Report on Other Legal and Regulatory Requirements

1. As required by the Companies (Auditor’s Report) Order, 2020 (“the Order”)
issued by the Central Government of India in terms of sub-section (11) of
section 143 of the Act, and on the basis of such checks of the books and
records of the Company as we considered appropriate and according to
the information and explanations given to us, we give in the
Annexure ‘A'
a statement on the matters specified in the paragraph 3 and 4 of the Order,
to the extent applicable.

2. As required by Section 143 (3) of the Act, we report that:

(a) We have sought and obtained all the information and explanations
which to the best of our knowledge and belief were necessary for the
purposes of our audit.

(b) In our opinion, proper books of account as required by law have been
kept by the Company so far as it appears from our examination of
those books;

(c) The Balance Sheet, the Statement of Profit and Loss (including other
comprehensive income), the statement of changes in equity and the
Cash Flow Statement dealt with by this Report are in agreement with
the books of account;

(d) In our opinion, the aforesaid financial statements comply with the
Indian Accounting Standards (Ind AS) specified under Section 133 of
the Act read with Companies (Indian Accounting Standards) Rules,
2015, as amended.

(e) On the basis of the written representations received from the directors
as on 31st March, 2024 taken on record by the Board of Directors,
none of the directors is disqualified as on 31st March, 2024 from being
appointed as a director in terms of Section 164 (2) of the Act.

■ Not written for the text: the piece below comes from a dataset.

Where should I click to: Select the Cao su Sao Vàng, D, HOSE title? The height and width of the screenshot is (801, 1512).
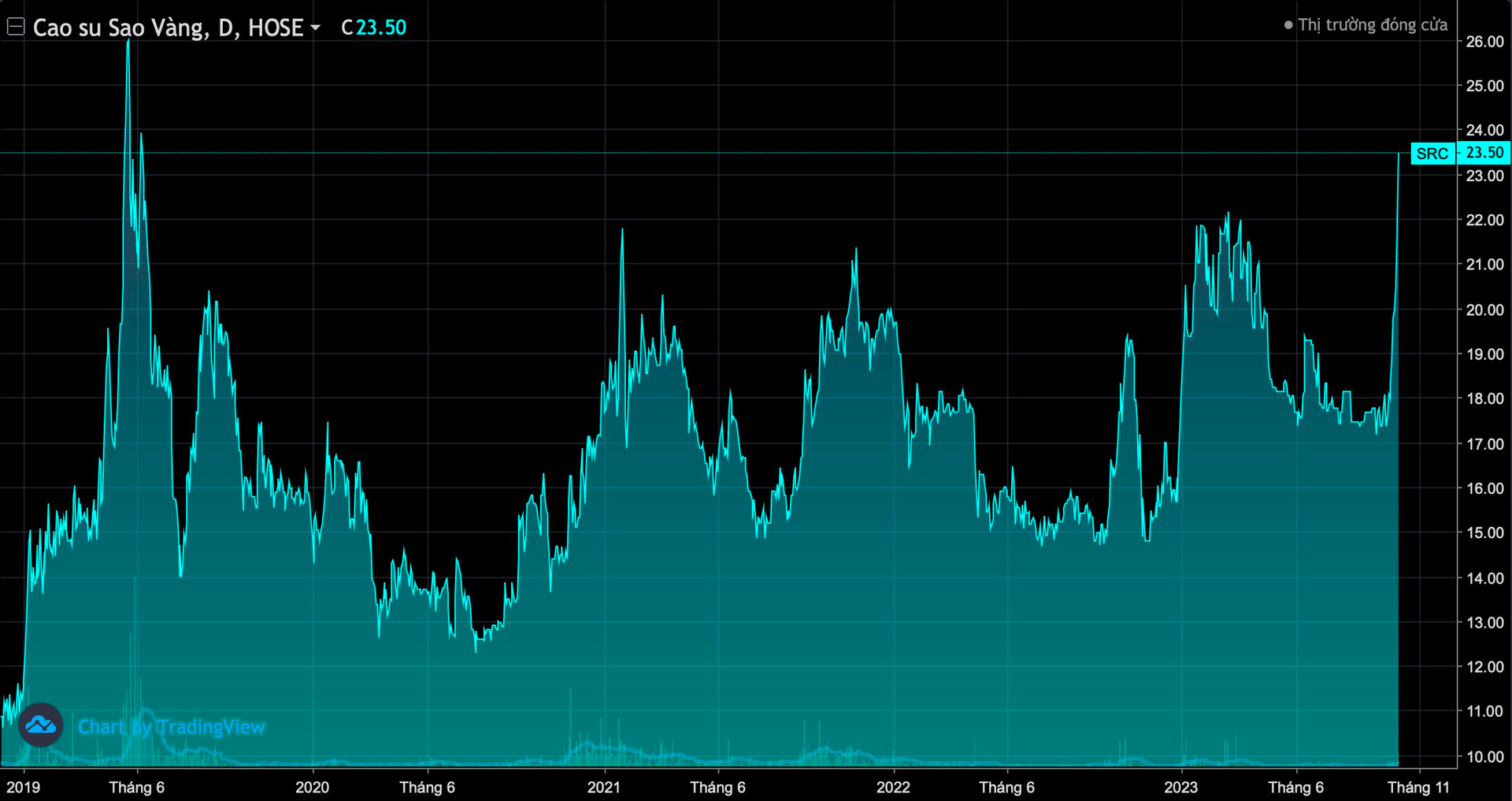pyautogui.click(x=168, y=28)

(f) With respect to the adequacy of the internal financial controls over
financial reporting of the Company and the operating effectiveness
of such controls, refer to
Annexure ‘B’. Our report expresses an
unmodified opinion on the adequacy and operating effectiveness of
the Company’s internal financial controls over financial reporting.

(g) With respect to the other matters to be included in the Auditor’s Report
in accordance with Rule 11 of the Companies (Audit and Auditors)
Rules, 2014, in our opinion and to the best of our information and
according to the explanations given to us:

i. The Company has disclosed the impact of pending litigations
as at 31st March, 2024 on its financial position in its financial
statements - Refer Note No 36

ii. The Company did not have any long-term contracts including
derivative contracts as at 31st March, 2024

iii. There were no amounts which were required to be transferred
to the Investor Education and Protection Fund by the Company.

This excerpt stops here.